Stored records:
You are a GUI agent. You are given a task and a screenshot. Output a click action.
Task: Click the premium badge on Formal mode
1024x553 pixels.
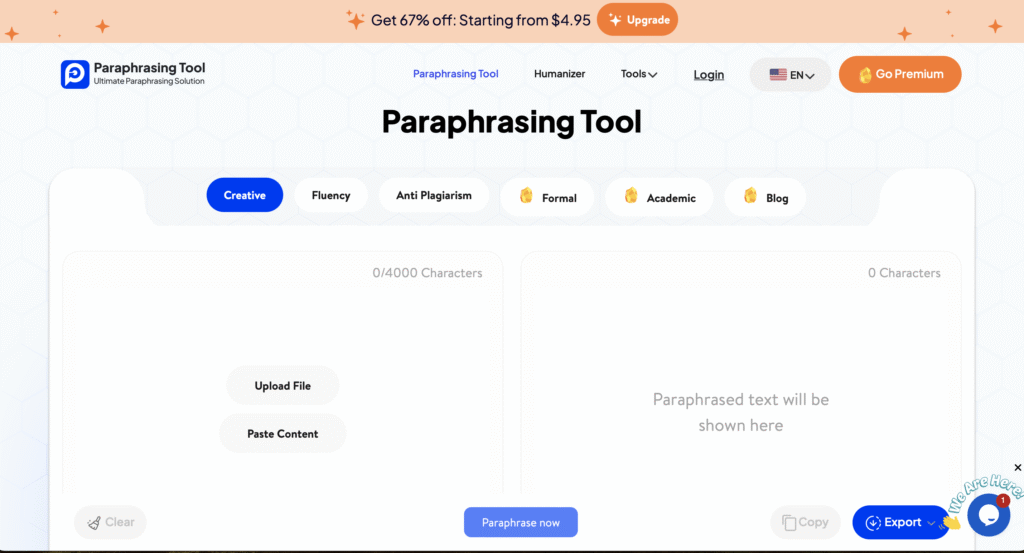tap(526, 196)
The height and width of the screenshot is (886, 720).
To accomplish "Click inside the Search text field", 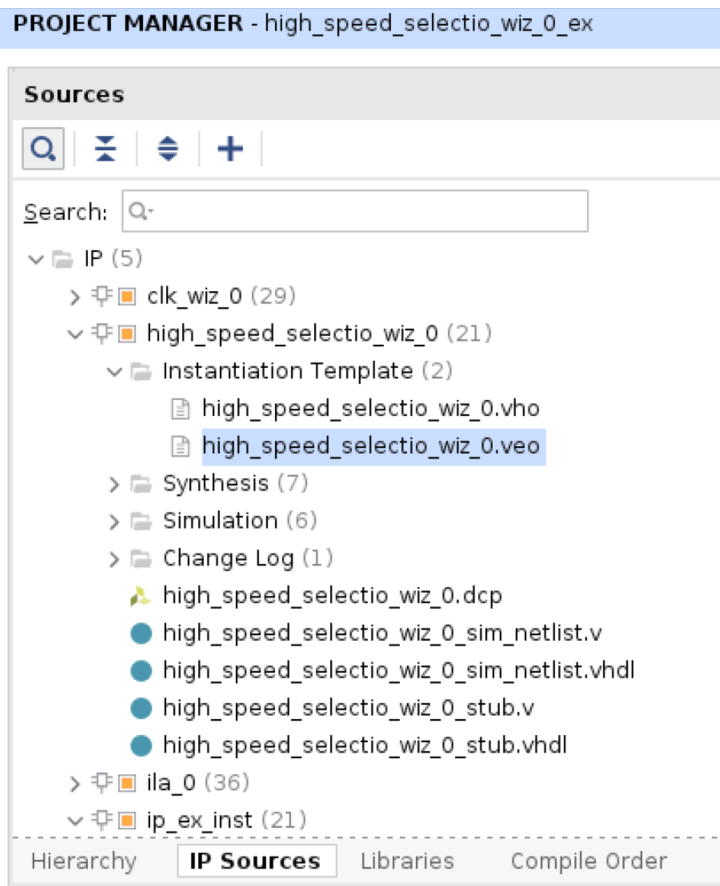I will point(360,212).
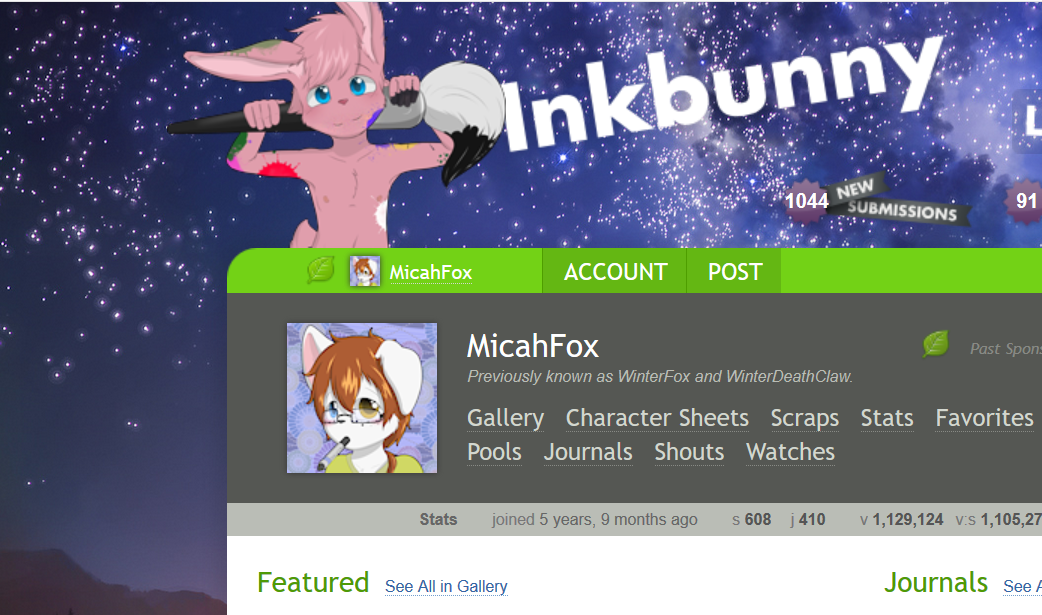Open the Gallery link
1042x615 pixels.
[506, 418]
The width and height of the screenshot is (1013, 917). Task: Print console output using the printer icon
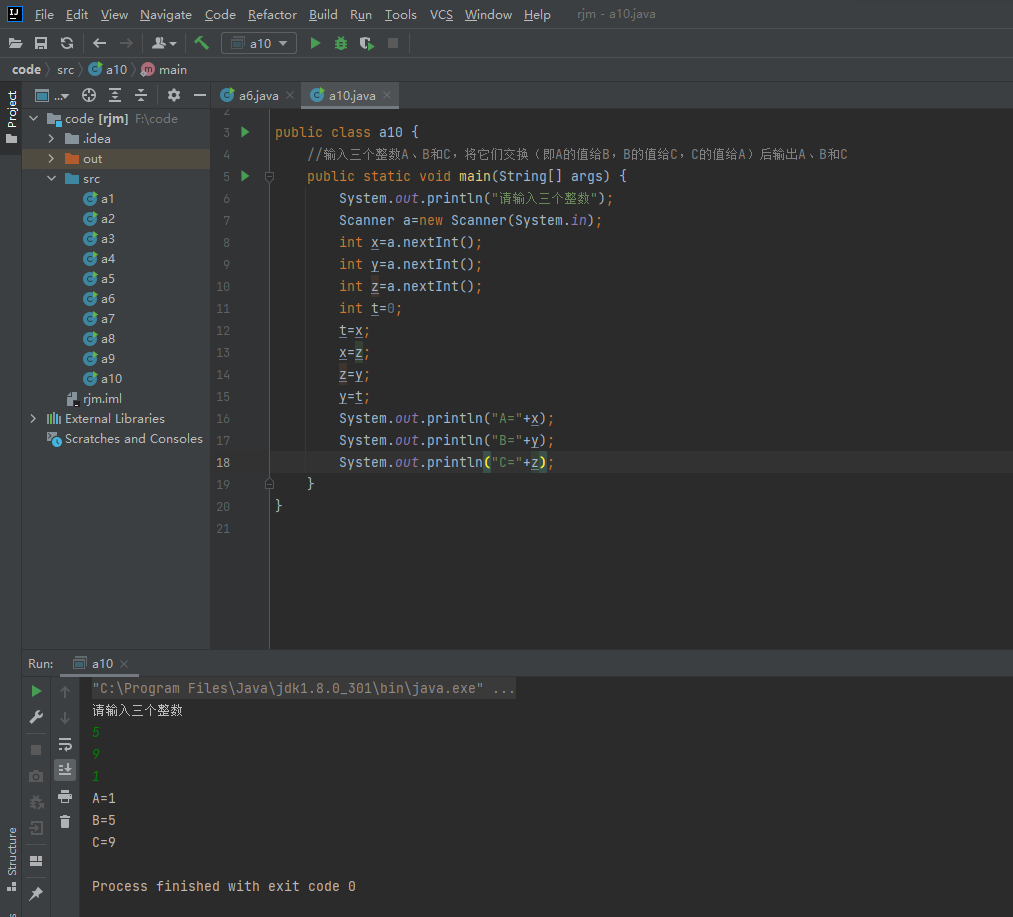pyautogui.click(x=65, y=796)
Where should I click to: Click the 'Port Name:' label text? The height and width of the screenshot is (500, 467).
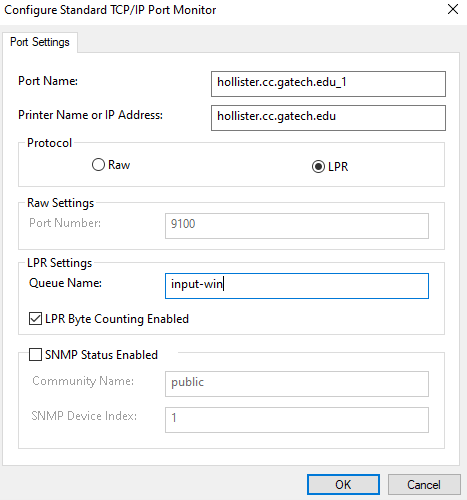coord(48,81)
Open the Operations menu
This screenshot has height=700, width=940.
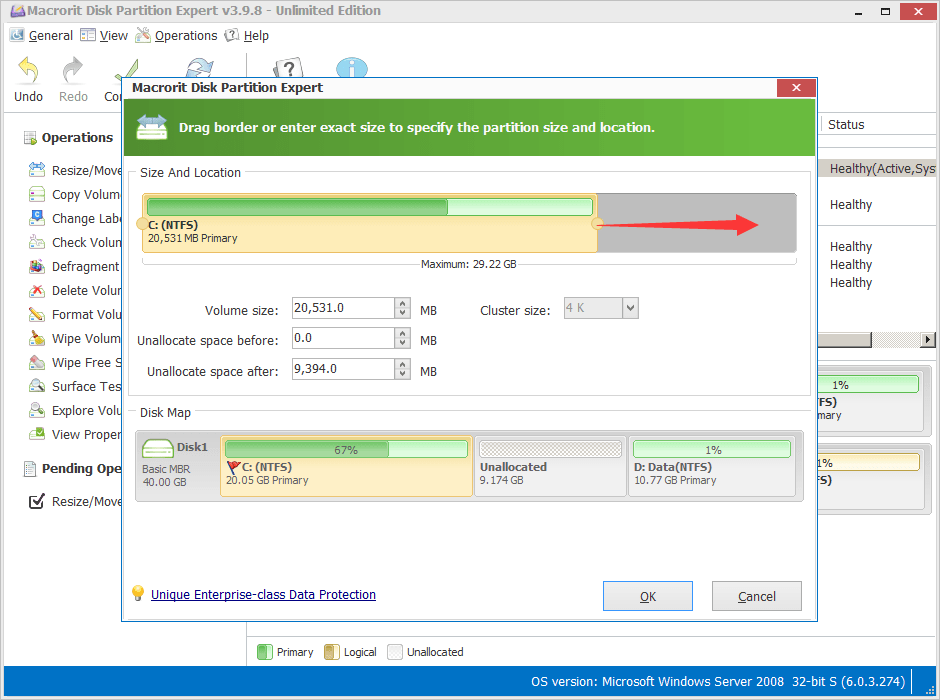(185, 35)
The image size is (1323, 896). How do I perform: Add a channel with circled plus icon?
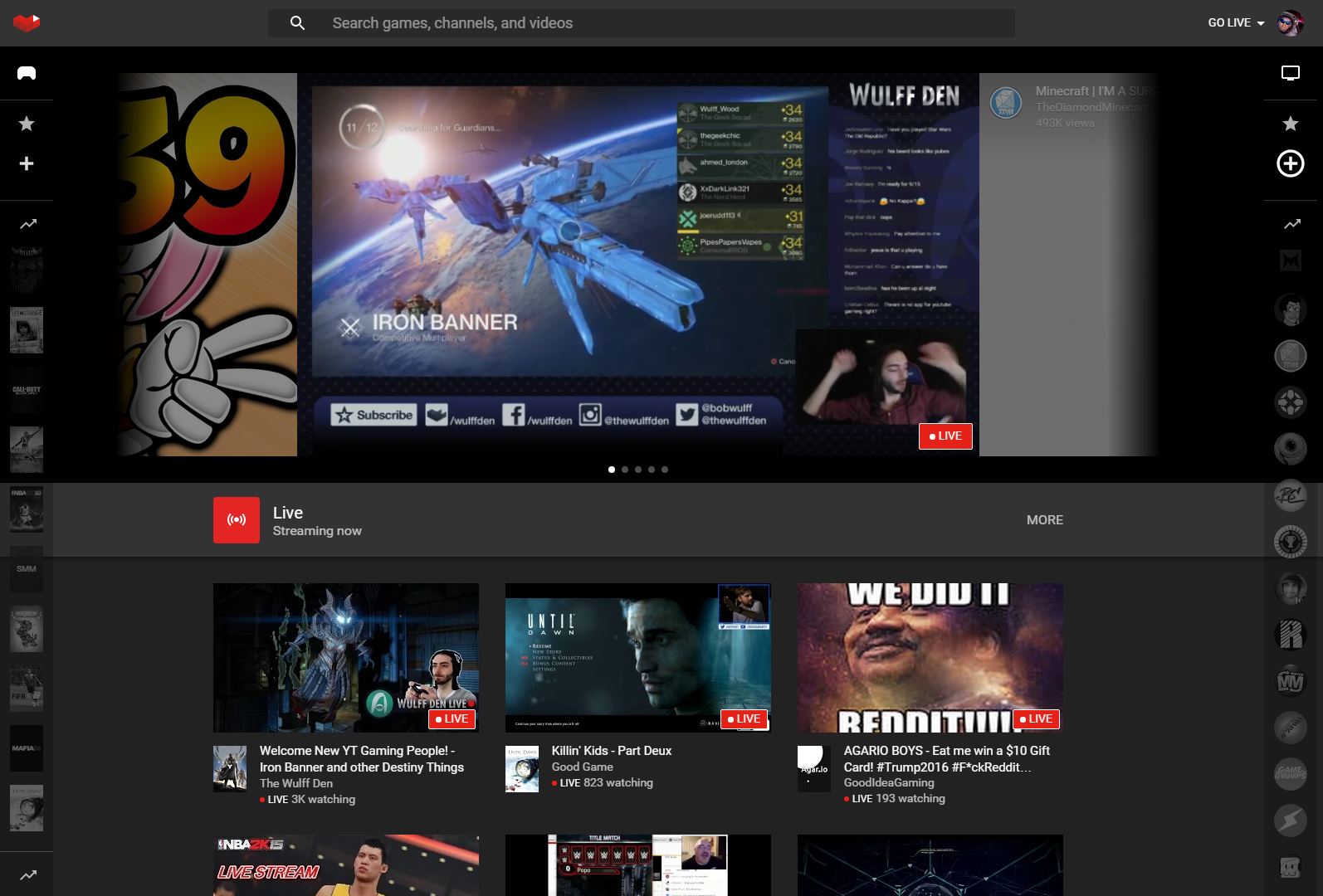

__Work task__: Give back exactly the lines from the line with "Where should I" through the final line of the entries above, and keep pictures out of the copy.

__Answer to the exercise__:
Where should I click to: Click the 'Port Name:' label text? The height and width of the screenshot is (500, 467).
coord(48,81)
Open the Operations menu
This screenshot has height=700, width=940.
(185, 35)
The image size is (1323, 896). How do I perform: Add a channel with circled plus icon?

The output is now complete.